Frame-Based Beam-Summation Algorithms for Ultra Wideband Radiation from Extended Apertures. Part II: Time domain formulation

The wideband frame-based beam summation algorithms introduced in the first part of this two parts sequence1 (see also Ref. 2) have several attractive features that make them amenable for an extension into the Time Domain (TD): (a) The same beam lattice is used for all frequencies; (b) The iso-diffracting Gaussian beam (IDGB) basis provides the ``snuggest'' frame representation for all frequencies; (c) The propagation parameters of the resulting beams are frequency-independent and need to be calculated only once at a reference frequency. These properties were utilized in Ref. 3 to derive new TD representations for radiation from extended apertures, wherein the field is expanded in a discrete phase space lattice of shifted and tilted iso-diffracting pulsed beam propagators (ID-PB).

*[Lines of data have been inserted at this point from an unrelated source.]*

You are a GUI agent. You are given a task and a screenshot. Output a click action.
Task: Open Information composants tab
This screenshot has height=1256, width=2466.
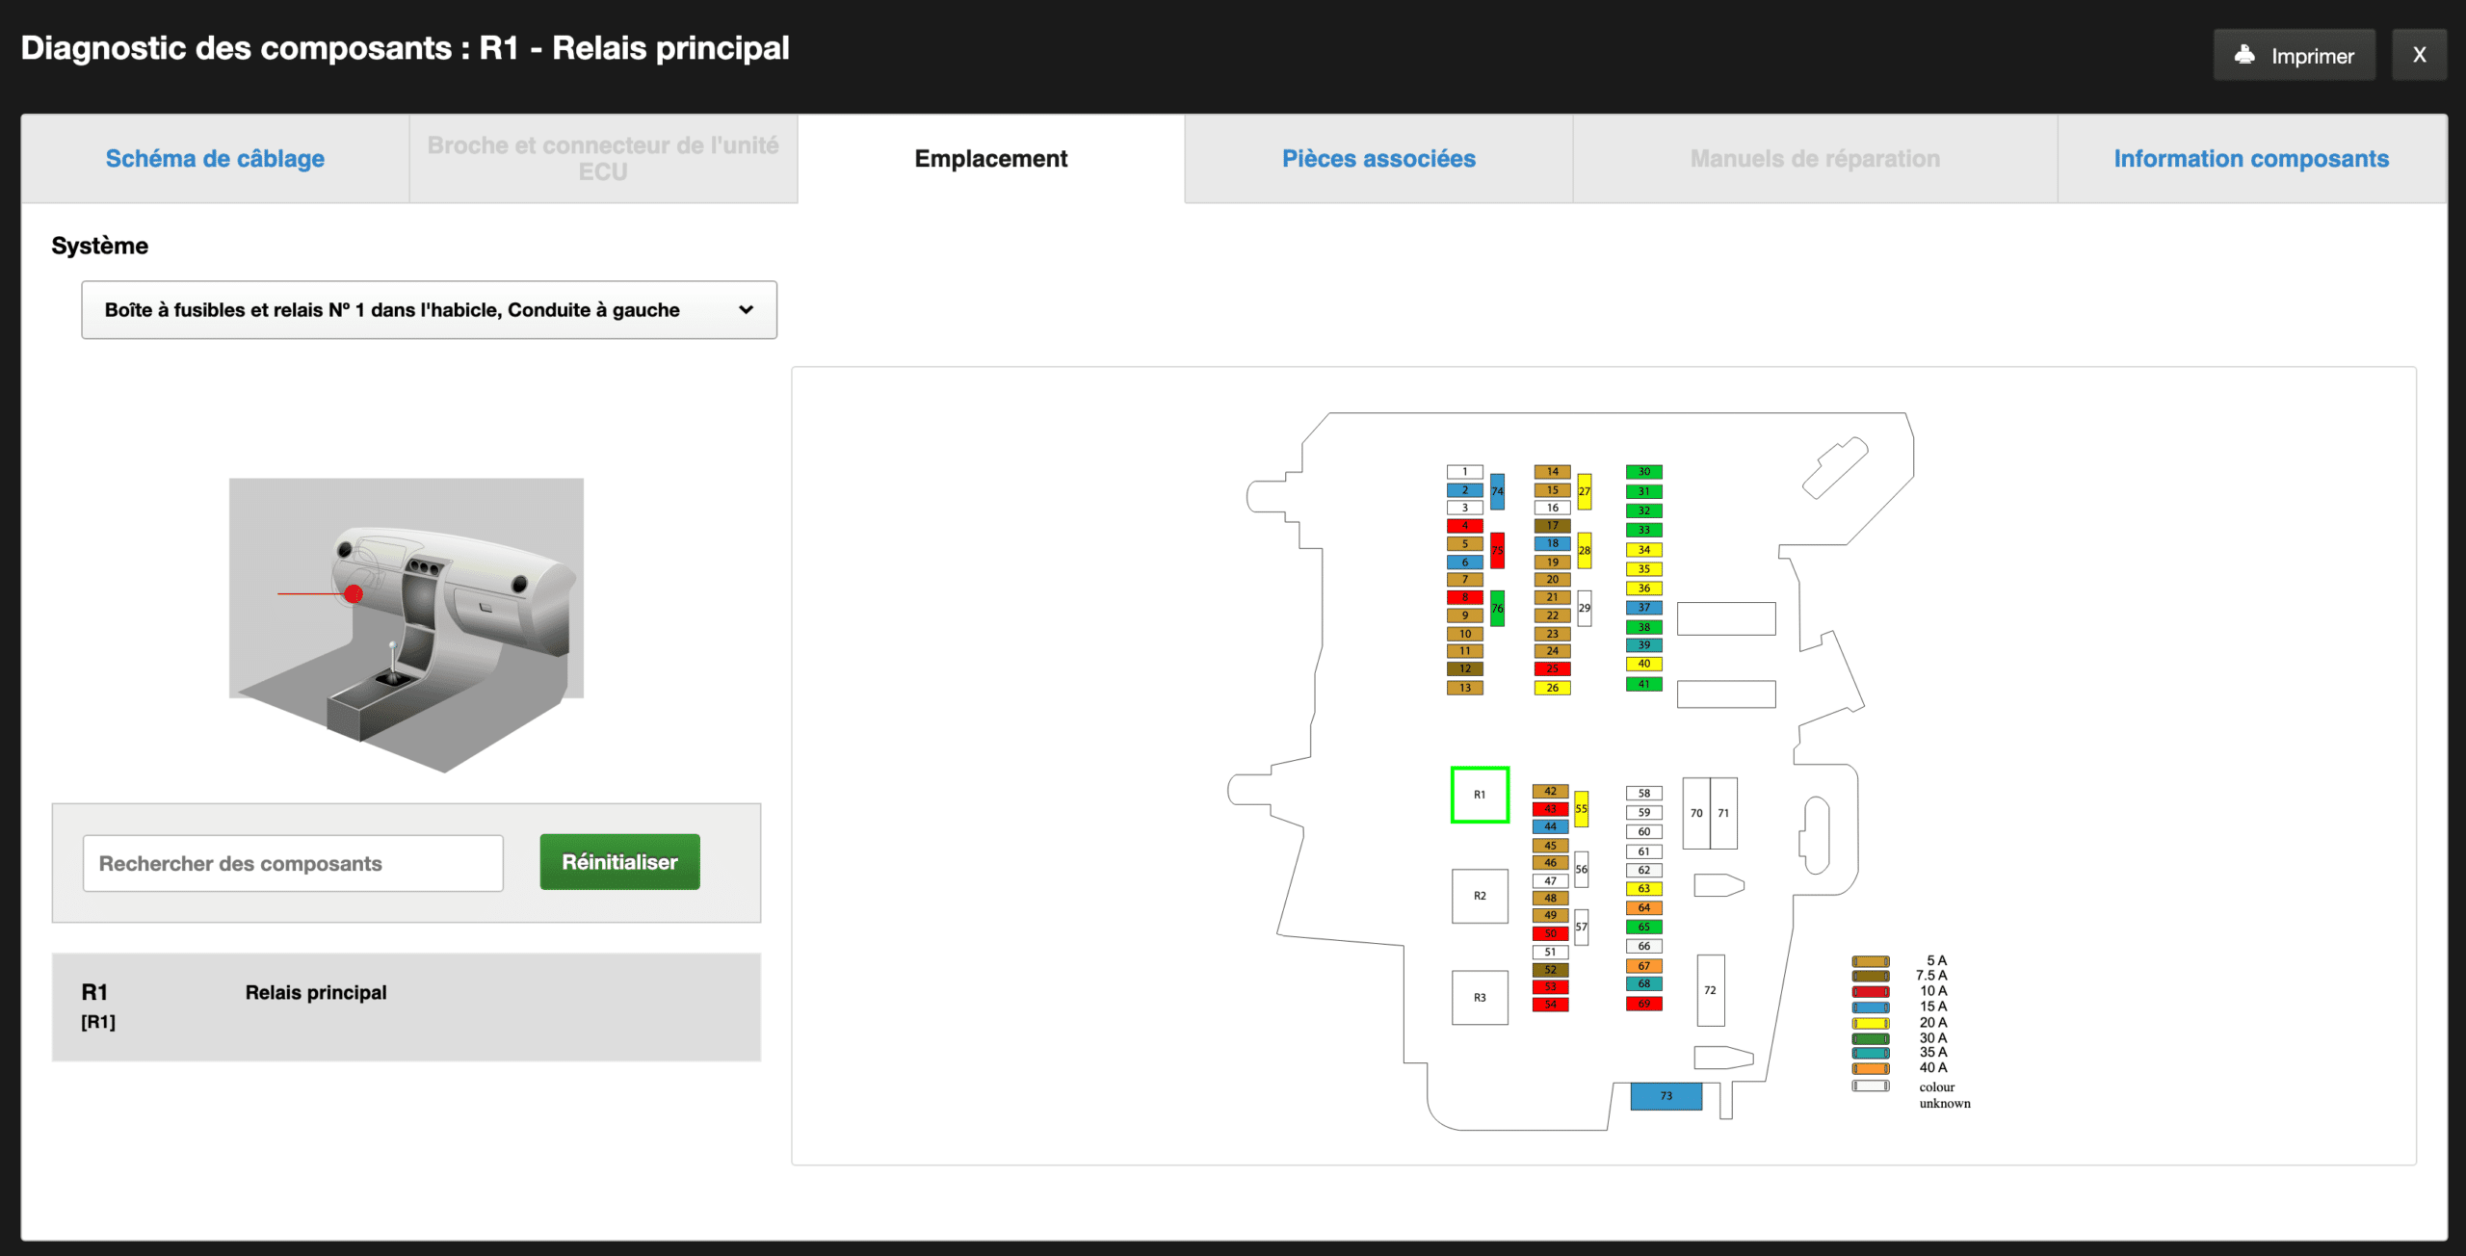click(x=2251, y=159)
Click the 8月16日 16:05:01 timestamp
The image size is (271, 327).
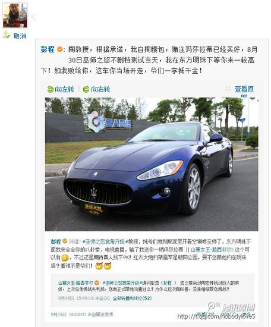pos(68,314)
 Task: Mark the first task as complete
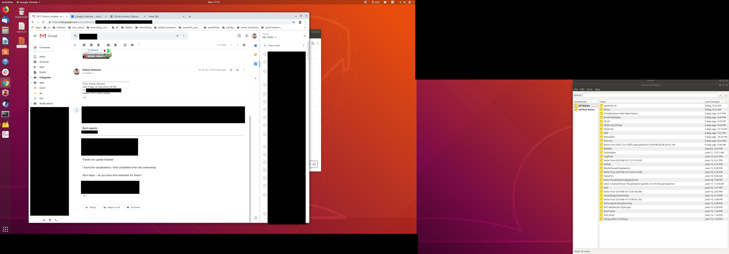tap(265, 54)
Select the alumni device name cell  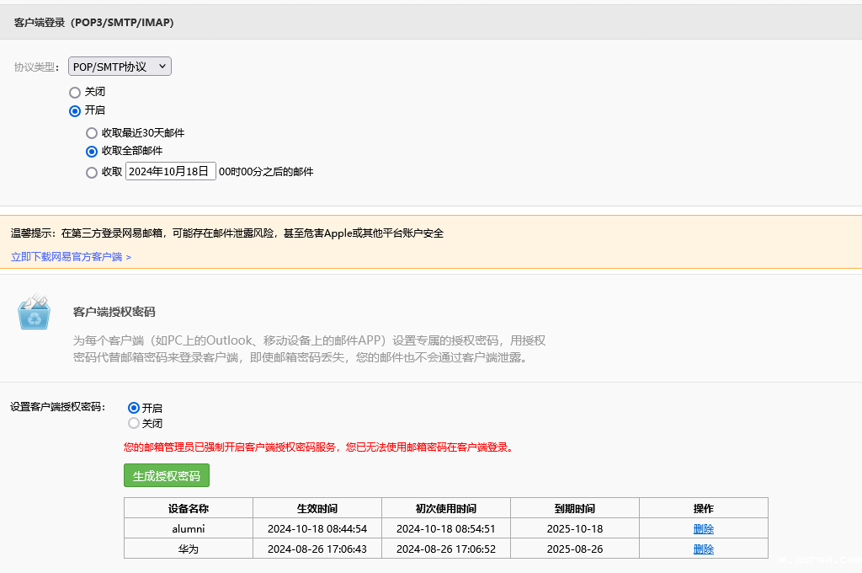click(x=189, y=529)
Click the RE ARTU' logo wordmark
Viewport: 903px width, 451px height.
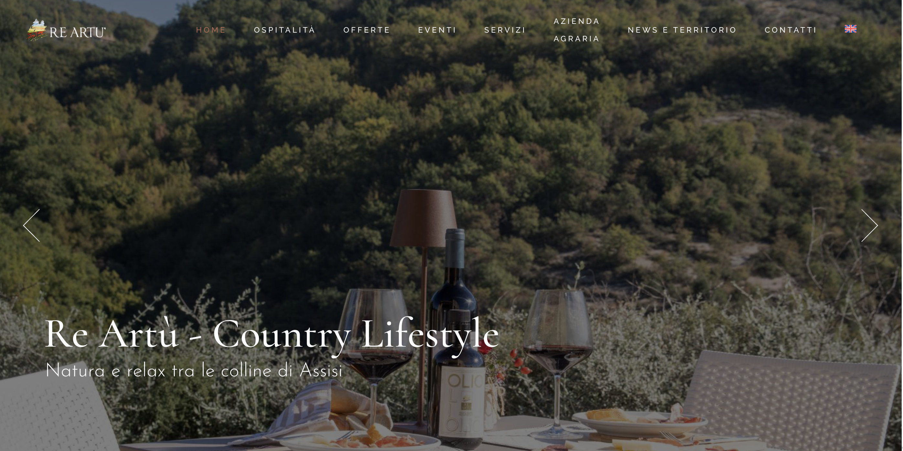click(x=77, y=32)
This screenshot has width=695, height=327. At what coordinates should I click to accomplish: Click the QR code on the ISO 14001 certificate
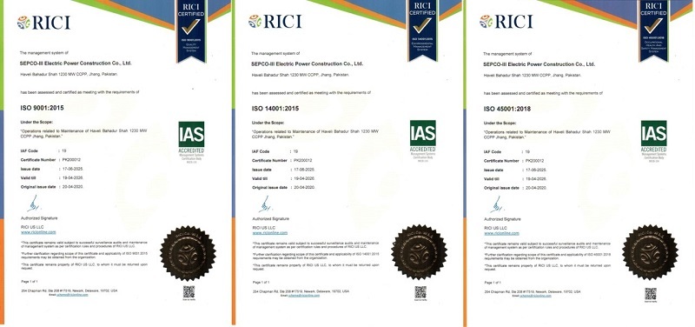point(420,292)
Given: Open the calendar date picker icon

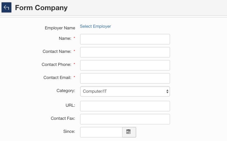Looking at the screenshot, I should pos(129,132).
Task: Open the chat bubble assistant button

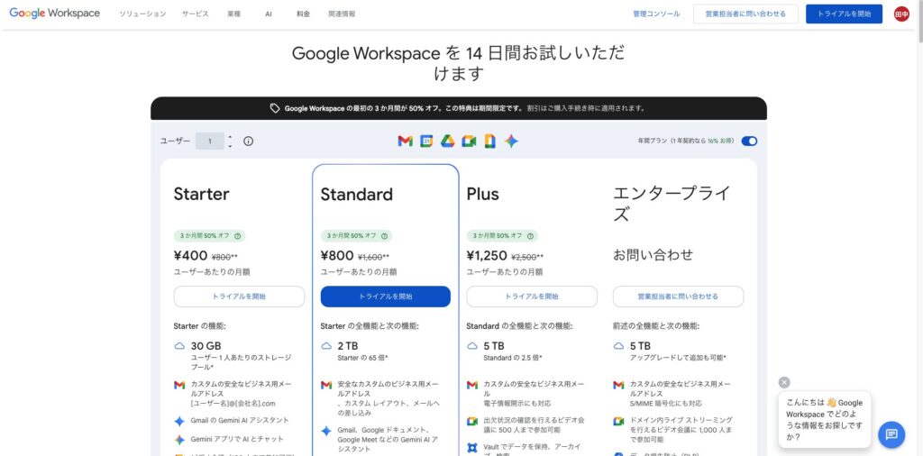Action: [891, 433]
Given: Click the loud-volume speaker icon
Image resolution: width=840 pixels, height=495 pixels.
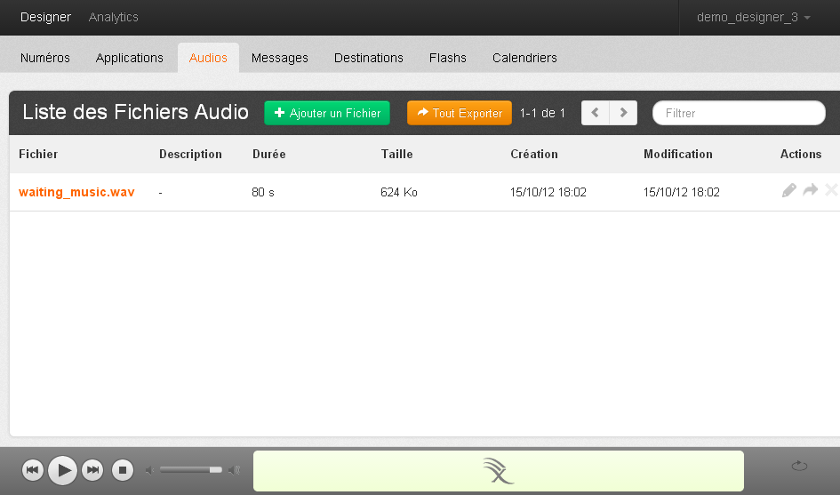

The excitation coefficients of these propagators are extracted from the aperture source distribution by using the ID-PBs as ``analysis windows'' in a ``discrete local slant stack transform'' (DL-SST). From a broader perspective, this transform involves a new class of Radon-frames and can be regarded as a ``discrete local Radon transform'' in ℝ3 that may be relevant in other disciplines, such as image processing.